═════ TASK MATERIAL

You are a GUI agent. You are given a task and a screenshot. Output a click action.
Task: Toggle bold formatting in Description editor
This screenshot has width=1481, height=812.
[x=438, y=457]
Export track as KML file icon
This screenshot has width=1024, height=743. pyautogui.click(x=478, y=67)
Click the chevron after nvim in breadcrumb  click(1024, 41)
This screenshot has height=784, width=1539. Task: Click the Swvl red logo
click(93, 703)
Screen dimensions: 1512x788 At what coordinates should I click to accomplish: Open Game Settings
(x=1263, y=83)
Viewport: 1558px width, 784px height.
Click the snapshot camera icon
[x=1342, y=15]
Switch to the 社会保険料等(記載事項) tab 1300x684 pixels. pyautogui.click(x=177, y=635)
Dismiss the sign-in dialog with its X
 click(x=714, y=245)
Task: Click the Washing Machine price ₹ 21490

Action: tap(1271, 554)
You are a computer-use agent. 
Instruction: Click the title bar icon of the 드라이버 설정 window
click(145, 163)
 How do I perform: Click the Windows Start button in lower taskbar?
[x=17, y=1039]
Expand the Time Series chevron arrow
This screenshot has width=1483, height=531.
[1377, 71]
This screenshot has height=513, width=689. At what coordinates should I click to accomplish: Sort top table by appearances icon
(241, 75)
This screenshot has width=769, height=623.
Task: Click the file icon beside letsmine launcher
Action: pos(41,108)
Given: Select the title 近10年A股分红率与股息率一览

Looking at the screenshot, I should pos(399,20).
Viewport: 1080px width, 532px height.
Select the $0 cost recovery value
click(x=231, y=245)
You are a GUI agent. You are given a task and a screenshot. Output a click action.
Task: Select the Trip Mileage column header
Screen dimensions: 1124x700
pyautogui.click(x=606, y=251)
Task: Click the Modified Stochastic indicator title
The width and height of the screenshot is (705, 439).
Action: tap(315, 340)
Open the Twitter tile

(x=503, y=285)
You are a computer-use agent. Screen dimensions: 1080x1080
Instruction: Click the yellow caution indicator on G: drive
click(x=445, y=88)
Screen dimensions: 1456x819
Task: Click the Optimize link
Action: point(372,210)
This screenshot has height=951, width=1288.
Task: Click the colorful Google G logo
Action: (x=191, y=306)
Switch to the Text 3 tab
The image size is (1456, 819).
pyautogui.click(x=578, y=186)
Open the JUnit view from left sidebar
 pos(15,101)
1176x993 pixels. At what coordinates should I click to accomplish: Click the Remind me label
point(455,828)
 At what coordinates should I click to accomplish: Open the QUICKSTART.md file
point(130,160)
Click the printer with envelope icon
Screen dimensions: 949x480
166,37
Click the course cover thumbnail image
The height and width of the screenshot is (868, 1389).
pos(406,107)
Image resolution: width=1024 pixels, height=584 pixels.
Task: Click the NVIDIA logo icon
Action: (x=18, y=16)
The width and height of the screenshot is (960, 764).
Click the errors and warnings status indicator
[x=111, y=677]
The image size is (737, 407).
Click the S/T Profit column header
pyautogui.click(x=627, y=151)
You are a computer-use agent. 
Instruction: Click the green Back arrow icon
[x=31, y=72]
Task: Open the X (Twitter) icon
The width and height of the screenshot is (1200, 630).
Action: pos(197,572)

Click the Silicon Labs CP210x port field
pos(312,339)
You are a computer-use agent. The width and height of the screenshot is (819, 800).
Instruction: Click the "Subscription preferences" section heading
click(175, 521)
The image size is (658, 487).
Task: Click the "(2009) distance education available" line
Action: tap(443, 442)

══════════

[TASK DIRECTIONS] Reproduce all of the material above word for word, line by line, with nothing changed or left out.

[THE RESPONSE]
You are a GUI agent. You are given a task and a screenshot. Output a click action.
Task: Toggle bold formatting in Description editor
This screenshot has width=1481, height=812.
[x=438, y=457]
Export track as KML file icon
This screenshot has width=1024, height=743. pyautogui.click(x=478, y=67)
Click the chevron after nvim in breadcrumb  click(1024, 41)
This screenshot has height=784, width=1539. Task: Click the Swvl red logo
click(93, 703)
Screen dimensions: 1512x788 At what coordinates should I click to accomplish: Open Game Settings
(x=1263, y=83)
Viewport: 1558px width, 784px height.
Click the snapshot camera icon
[x=1342, y=15]
Switch to the 社会保険料等(記載事項) tab 1300x684 pixels. pyautogui.click(x=177, y=635)
Dismiss the sign-in dialog with its X
 click(x=714, y=245)
Task: Click the Washing Machine price ₹ 21490

Action: tap(1271, 554)
You are a computer-use agent. 
Instruction: Click the title bar icon of the 드라이버 설정 window
click(145, 163)
 How do I perform: Click the Windows Start button in lower taskbar?
[x=17, y=1039]
Expand the Time Series chevron arrow
This screenshot has width=1483, height=531.
[1377, 71]
This screenshot has height=513, width=689. At what coordinates should I click to accomplish: Sort top table by appearances icon
(241, 75)
This screenshot has width=769, height=623.
Task: Click the file icon beside letsmine launcher
Action: pos(41,108)
Given: Select the title 近10年A股分红率与股息率一览

Looking at the screenshot, I should pos(399,20).
Viewport: 1080px width, 532px height.
Select the $0 cost recovery value
click(x=231, y=245)
You are a GUI agent. You are given a task and a screenshot. Output a click action.
Task: Select the Trip Mileage column header
Screen dimensions: 1124x700
pyautogui.click(x=606, y=251)
Task: Click the Modified Stochastic indicator title
The width and height of the screenshot is (705, 439).
Action: tap(315, 340)
Open the Twitter tile

(x=503, y=285)
You are a computer-use agent. Screen dimensions: 1080x1080
Instruction: Click the yellow caution indicator on G: drive
click(x=445, y=88)
Screen dimensions: 1456x819
Task: Click the Optimize link
Action: point(372,210)
This screenshot has height=951, width=1288.
Task: Click the colorful Google G logo
Action: (x=191, y=306)
Switch to the Text 3 tab
The image size is (1456, 819).
pyautogui.click(x=578, y=186)
Open the JUnit view from left sidebar
 pos(15,101)
1176x993 pixels. At what coordinates should I click to accomplish: Click the Remind me label
point(455,828)
 At what coordinates should I click to accomplish: Open the QUICKSTART.md file
point(130,160)
Click the printer with envelope icon
Screen dimensions: 949x480
166,37
Click the course cover thumbnail image
The height and width of the screenshot is (868, 1389).
pos(406,107)
Image resolution: width=1024 pixels, height=584 pixels.
Task: Click the NVIDIA logo icon
Action: (x=18, y=16)
The width and height of the screenshot is (960, 764).
Click the errors and warnings status indicator
[x=111, y=677]
The image size is (737, 407).
Click the S/T Profit column header
pyautogui.click(x=627, y=151)
You are a computer-use agent. 
Instruction: Click the green Back arrow icon
[x=31, y=72]
Task: Open the X (Twitter) icon
The width and height of the screenshot is (1200, 630).
Action: pos(197,572)

Click the Silicon Labs CP210x port field
pos(312,339)
You are a computer-use agent. The width and height of the screenshot is (819, 800).
Instruction: Click the "Subscription preferences" section heading
click(175, 521)
The image size is (658, 487).
Task: Click the "(2009) distance education available" line
Action: tap(443, 442)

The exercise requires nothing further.